--- WHAT TO DO ---
From the data below, retype exactly the lines starting with the one that contains "2248x442 pixels." and ending with the one that contains "Image resolution: width=1280", both included.

· · · ·

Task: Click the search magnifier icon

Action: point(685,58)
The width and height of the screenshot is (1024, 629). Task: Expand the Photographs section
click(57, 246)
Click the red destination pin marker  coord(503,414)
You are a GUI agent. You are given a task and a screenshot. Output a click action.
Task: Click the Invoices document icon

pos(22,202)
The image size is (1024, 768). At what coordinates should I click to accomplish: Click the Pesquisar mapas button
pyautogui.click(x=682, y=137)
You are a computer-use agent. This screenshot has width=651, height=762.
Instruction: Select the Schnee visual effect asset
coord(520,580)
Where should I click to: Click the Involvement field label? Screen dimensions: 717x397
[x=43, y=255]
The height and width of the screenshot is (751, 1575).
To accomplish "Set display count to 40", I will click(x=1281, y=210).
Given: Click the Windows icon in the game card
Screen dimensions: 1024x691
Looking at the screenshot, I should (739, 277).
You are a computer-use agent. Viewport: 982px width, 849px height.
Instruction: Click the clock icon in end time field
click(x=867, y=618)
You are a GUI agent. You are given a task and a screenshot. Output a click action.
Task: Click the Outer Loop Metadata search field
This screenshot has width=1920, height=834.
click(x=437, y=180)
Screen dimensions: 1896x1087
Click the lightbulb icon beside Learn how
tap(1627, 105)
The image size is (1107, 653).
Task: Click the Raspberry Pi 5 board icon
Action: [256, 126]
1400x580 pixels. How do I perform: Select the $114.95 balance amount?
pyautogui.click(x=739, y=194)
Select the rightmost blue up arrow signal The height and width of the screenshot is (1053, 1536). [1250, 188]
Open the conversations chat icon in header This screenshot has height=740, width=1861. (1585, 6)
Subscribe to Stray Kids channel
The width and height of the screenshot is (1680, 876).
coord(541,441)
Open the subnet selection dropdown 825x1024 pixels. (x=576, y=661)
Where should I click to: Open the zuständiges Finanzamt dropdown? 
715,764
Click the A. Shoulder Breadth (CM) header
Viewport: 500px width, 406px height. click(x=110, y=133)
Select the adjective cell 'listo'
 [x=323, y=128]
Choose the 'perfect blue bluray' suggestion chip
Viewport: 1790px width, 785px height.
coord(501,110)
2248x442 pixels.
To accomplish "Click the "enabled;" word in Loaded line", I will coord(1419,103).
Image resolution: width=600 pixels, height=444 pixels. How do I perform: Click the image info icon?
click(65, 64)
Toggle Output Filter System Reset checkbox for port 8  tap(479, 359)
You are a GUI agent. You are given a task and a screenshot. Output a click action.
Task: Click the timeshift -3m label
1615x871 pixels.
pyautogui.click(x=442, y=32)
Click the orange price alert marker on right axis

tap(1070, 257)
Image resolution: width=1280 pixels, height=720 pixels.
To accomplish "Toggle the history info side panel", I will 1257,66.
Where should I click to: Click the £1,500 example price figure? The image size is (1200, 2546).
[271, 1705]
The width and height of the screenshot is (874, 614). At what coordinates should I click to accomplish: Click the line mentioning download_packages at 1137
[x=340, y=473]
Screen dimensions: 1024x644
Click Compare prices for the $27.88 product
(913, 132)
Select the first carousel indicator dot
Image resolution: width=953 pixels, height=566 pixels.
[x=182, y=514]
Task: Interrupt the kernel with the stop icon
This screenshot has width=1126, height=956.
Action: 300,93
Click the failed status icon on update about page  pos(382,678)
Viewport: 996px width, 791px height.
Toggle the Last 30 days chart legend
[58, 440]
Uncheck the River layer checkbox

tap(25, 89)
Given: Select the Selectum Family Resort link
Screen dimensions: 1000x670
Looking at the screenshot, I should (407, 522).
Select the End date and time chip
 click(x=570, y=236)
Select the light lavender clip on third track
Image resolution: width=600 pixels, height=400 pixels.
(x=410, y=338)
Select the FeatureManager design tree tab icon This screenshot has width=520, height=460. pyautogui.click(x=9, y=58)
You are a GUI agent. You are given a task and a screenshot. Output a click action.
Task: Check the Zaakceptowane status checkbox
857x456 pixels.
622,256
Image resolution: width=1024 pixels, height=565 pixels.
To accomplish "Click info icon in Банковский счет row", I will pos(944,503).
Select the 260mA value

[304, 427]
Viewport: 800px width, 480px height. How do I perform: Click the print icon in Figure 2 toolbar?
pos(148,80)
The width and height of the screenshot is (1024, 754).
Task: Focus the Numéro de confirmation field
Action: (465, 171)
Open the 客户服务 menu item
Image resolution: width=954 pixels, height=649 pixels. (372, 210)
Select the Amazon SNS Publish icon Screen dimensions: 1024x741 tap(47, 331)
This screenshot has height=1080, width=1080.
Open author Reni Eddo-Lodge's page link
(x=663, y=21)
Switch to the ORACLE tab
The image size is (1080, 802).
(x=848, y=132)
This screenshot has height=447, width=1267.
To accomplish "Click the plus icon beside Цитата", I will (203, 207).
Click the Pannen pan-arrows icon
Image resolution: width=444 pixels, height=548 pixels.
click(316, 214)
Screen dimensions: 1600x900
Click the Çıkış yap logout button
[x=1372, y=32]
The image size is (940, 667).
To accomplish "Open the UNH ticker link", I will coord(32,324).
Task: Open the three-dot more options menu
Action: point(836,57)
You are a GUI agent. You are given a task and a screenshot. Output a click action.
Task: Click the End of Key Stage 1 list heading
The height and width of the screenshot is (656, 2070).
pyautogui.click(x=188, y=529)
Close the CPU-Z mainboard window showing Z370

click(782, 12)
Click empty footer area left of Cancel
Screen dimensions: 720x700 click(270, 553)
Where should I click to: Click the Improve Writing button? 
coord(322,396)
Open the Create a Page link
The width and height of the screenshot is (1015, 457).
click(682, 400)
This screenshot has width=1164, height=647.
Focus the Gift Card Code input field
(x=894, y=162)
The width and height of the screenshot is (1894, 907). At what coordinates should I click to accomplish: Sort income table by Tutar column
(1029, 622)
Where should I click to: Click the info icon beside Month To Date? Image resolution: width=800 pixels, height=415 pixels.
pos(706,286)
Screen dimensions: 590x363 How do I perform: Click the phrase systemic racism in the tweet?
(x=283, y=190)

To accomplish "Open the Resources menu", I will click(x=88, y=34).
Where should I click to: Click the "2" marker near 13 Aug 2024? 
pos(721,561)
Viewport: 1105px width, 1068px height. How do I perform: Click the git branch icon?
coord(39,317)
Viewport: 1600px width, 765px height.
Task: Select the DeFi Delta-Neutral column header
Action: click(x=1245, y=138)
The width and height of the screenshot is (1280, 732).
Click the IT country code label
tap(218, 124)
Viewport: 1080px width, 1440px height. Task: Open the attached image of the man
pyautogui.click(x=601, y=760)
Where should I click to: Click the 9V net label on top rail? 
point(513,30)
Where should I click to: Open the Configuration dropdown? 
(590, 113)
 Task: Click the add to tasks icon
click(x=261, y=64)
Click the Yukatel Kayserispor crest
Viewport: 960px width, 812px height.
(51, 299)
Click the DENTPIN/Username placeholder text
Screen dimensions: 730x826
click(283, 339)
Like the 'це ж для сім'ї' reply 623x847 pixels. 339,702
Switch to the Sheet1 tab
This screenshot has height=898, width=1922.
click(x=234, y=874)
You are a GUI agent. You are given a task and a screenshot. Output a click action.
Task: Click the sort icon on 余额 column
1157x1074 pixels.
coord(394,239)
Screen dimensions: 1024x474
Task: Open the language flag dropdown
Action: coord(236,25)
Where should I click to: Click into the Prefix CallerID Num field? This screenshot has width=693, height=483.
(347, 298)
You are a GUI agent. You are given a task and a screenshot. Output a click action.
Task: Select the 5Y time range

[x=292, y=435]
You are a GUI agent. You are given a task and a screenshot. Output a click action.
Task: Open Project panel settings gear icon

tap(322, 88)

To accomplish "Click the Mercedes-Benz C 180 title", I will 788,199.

· · · ·

--- EXERCISE ANSWER ---
2248x442 pixels.
To accomplish "Click the "enabled;" word in Loaded line", I will coord(1419,103).
Image resolution: width=600 pixels, height=444 pixels. How do I perform: Click the image info icon?
click(65, 64)
Toggle Output Filter System Reset checkbox for port 8  tap(479, 359)
You are a GUI agent. You are given a task and a screenshot. Output a click action.
Task: Click the timeshift -3m label
1615x871 pixels.
pyautogui.click(x=442, y=32)
Click the orange price alert marker on right axis

tap(1070, 257)
Image resolution: width=1280 pixels, height=720 pixels.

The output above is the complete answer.